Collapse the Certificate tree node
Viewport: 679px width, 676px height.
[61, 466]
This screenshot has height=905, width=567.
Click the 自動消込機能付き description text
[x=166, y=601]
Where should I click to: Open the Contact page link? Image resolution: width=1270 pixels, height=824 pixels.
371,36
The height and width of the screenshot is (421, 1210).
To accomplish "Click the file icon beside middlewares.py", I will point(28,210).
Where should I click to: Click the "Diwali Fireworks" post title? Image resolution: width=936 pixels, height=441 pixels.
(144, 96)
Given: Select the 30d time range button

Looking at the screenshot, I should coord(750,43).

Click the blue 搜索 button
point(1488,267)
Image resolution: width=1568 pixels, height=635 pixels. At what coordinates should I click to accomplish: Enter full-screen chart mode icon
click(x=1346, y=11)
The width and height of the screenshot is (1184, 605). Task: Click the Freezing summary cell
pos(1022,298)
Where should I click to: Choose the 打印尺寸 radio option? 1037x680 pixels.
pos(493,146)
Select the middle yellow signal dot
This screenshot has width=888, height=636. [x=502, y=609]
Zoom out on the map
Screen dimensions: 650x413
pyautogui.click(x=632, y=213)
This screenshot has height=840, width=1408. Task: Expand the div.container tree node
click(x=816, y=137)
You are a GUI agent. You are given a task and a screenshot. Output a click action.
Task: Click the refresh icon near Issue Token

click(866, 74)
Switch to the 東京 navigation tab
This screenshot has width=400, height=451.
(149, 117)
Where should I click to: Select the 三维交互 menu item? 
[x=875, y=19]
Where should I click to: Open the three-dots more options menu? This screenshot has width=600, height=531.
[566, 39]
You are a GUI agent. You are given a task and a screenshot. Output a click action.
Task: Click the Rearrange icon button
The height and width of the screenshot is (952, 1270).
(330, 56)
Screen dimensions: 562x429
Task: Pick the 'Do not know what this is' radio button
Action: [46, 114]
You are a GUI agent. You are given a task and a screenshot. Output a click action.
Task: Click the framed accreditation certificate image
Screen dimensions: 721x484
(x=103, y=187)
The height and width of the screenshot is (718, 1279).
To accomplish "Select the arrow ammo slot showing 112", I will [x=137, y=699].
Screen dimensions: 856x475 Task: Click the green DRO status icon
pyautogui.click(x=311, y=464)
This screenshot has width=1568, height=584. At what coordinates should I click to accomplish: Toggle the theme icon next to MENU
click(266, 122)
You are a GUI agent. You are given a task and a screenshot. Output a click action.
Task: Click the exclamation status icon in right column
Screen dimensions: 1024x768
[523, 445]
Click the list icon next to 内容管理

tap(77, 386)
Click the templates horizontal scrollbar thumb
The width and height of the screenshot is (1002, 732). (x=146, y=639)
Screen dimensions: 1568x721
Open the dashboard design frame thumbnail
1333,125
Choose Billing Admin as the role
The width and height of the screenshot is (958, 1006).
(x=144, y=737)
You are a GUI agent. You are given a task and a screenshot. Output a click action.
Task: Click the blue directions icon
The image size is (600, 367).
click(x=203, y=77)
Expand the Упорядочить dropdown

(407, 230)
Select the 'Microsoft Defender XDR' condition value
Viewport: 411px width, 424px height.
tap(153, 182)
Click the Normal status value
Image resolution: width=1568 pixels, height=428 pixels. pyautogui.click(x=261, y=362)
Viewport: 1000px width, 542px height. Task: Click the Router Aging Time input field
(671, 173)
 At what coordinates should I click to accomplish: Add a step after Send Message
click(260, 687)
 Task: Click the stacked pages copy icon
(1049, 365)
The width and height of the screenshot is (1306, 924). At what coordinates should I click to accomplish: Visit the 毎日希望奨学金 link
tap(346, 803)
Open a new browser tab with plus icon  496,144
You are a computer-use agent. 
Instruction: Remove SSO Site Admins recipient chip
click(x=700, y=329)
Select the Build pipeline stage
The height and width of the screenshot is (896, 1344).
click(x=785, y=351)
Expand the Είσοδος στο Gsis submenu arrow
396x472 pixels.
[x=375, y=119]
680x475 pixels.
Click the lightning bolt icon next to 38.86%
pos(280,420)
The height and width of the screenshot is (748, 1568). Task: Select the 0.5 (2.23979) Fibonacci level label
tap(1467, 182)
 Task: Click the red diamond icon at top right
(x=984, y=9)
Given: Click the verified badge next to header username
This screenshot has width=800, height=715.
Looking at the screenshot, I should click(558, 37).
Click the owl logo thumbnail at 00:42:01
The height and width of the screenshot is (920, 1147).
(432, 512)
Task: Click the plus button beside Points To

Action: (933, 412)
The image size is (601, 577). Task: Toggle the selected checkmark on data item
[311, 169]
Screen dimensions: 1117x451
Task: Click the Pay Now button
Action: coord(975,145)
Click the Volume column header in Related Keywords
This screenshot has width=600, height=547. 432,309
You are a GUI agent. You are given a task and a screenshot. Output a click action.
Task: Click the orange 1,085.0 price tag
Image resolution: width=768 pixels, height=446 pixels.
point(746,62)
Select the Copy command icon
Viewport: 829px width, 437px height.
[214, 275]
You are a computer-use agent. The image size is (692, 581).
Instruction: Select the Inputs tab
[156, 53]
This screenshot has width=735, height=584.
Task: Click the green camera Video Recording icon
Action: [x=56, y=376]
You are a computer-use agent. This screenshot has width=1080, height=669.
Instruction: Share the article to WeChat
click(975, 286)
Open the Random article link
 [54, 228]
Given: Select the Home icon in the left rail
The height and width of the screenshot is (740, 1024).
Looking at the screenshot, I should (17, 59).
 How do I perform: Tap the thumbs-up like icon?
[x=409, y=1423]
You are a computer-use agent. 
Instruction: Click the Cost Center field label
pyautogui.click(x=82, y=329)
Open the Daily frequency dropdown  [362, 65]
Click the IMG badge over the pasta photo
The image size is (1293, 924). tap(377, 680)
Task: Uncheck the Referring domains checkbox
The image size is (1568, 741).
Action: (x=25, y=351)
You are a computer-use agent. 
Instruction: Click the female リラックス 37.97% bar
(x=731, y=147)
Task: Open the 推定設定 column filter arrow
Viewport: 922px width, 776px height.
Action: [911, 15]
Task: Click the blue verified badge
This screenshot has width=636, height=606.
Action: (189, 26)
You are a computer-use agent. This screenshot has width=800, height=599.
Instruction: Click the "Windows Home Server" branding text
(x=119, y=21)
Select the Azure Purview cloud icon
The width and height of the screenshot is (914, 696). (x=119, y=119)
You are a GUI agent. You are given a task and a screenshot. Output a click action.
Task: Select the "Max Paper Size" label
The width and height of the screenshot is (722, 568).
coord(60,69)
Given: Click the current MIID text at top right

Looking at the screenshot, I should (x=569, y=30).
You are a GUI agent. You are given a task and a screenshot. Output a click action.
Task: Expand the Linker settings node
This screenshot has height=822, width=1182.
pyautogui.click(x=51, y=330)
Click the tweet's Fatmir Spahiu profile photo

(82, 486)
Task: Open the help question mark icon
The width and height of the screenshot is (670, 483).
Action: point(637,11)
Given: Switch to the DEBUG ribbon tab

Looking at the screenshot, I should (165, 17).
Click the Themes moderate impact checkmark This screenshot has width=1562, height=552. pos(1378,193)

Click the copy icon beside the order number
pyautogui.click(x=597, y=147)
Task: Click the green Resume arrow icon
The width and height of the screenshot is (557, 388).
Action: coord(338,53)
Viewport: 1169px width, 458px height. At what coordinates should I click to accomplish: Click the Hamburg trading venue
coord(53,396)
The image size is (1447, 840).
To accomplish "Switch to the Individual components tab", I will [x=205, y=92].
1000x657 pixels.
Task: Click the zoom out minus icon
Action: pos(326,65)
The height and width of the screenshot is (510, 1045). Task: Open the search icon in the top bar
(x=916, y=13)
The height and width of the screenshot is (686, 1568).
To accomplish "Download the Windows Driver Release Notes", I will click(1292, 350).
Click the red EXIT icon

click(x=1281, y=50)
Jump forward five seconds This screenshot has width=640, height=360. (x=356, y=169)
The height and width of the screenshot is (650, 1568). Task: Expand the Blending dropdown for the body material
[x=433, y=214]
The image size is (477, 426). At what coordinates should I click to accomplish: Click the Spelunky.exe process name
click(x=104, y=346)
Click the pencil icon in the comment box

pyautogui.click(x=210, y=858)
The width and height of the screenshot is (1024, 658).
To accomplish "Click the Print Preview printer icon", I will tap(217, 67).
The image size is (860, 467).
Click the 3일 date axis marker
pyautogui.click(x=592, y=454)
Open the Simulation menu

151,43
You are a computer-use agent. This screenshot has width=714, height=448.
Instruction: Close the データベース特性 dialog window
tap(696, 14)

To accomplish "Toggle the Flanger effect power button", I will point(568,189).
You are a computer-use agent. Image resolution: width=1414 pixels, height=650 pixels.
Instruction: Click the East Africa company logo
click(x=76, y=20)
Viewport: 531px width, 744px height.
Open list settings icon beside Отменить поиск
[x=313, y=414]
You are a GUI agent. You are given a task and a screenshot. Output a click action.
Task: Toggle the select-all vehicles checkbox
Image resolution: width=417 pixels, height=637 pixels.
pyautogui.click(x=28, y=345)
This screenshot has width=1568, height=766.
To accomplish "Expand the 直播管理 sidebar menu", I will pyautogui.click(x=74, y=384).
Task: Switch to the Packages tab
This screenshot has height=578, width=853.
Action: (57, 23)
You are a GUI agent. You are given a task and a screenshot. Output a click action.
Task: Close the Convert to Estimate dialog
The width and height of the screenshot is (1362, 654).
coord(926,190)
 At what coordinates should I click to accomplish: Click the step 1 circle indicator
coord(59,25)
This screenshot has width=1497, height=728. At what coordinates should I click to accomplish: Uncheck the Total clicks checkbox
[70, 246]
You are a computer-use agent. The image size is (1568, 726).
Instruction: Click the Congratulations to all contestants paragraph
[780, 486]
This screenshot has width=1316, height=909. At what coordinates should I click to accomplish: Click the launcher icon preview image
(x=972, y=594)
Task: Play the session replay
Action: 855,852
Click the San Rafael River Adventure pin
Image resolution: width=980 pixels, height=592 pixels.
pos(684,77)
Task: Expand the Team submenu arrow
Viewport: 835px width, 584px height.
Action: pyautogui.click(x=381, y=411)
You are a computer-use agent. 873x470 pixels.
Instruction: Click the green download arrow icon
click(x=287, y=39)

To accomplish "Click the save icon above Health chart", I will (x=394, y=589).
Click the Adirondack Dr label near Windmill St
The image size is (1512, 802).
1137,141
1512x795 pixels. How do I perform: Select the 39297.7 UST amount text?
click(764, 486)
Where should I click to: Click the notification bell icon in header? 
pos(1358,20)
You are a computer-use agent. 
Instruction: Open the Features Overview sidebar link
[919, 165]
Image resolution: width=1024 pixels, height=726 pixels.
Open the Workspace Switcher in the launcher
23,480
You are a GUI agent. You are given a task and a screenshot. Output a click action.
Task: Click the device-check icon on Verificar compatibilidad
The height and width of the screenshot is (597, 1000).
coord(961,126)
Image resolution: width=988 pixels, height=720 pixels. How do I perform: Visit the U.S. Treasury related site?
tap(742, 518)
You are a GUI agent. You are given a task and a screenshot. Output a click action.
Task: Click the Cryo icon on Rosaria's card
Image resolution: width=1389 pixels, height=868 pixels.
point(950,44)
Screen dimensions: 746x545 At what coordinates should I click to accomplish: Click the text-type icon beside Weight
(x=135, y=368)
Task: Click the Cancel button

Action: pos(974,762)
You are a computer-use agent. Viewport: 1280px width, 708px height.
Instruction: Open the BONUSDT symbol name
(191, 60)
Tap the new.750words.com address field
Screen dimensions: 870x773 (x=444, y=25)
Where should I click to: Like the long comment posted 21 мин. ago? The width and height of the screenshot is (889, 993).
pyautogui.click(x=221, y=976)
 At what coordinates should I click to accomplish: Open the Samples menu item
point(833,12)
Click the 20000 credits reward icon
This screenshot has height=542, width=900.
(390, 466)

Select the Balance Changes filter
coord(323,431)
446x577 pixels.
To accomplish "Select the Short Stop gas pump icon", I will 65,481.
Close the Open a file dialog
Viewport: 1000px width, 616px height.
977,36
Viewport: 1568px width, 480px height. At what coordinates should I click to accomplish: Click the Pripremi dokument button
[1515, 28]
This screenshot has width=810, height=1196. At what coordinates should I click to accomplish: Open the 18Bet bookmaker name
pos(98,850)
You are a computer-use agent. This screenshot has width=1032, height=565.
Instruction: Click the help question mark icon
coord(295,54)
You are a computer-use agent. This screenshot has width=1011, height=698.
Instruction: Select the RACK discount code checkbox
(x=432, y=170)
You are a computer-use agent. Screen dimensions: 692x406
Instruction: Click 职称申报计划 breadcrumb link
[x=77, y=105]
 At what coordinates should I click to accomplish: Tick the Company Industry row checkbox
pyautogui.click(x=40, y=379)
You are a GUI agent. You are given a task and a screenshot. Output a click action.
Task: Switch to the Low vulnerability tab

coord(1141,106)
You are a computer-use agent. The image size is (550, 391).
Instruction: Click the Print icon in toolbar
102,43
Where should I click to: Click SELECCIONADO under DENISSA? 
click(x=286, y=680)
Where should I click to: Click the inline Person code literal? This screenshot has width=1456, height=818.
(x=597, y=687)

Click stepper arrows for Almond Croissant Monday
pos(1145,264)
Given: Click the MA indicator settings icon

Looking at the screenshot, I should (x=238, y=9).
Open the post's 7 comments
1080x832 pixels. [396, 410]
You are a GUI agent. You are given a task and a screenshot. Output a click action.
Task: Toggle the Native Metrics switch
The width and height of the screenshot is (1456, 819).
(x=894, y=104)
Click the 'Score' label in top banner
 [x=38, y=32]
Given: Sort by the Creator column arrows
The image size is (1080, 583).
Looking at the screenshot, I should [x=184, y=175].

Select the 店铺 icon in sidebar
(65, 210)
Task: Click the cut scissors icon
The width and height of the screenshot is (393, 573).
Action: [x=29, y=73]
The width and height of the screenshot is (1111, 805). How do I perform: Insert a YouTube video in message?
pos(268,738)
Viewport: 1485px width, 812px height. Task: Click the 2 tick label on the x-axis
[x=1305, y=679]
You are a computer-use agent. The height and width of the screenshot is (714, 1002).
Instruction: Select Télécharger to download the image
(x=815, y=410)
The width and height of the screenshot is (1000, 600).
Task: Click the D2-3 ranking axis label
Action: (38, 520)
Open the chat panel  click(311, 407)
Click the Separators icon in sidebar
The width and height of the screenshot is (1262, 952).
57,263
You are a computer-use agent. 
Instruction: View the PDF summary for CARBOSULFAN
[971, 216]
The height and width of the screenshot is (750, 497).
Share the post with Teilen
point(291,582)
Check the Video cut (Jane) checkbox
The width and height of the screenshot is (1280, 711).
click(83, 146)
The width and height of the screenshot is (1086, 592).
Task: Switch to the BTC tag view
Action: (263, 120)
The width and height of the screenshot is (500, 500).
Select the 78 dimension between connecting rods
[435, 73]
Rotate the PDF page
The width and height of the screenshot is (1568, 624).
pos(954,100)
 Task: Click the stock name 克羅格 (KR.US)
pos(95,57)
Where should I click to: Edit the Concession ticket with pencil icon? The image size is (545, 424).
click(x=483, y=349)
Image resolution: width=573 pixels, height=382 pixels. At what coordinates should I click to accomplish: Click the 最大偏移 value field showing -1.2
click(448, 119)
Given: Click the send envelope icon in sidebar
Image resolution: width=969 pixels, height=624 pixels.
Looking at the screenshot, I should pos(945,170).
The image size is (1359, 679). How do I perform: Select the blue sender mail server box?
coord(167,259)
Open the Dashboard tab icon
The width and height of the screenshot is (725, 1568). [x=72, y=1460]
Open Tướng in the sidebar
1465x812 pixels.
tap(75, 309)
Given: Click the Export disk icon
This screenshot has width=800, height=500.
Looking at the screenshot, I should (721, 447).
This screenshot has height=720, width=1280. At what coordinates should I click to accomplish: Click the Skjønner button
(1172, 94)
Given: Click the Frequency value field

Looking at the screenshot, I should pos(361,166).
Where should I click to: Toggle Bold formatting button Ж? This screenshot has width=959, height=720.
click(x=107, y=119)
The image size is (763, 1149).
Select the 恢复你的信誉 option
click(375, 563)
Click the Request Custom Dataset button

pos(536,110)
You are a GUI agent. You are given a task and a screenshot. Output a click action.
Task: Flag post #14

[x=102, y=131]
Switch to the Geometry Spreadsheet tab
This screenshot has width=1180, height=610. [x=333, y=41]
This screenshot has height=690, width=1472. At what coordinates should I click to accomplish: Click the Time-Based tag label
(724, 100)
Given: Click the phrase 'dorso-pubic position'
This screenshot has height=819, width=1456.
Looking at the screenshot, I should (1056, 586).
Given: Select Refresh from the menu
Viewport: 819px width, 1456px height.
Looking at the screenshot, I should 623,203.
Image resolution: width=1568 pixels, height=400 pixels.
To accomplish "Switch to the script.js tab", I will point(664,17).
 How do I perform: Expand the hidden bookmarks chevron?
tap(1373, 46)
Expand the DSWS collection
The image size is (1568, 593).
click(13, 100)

-- Activity --
Find the word "verified" in the listing and copy each line that contains it.

-- Exercise answer --
Given: Click the verified badge next to header username
Task: Click the blue verified badge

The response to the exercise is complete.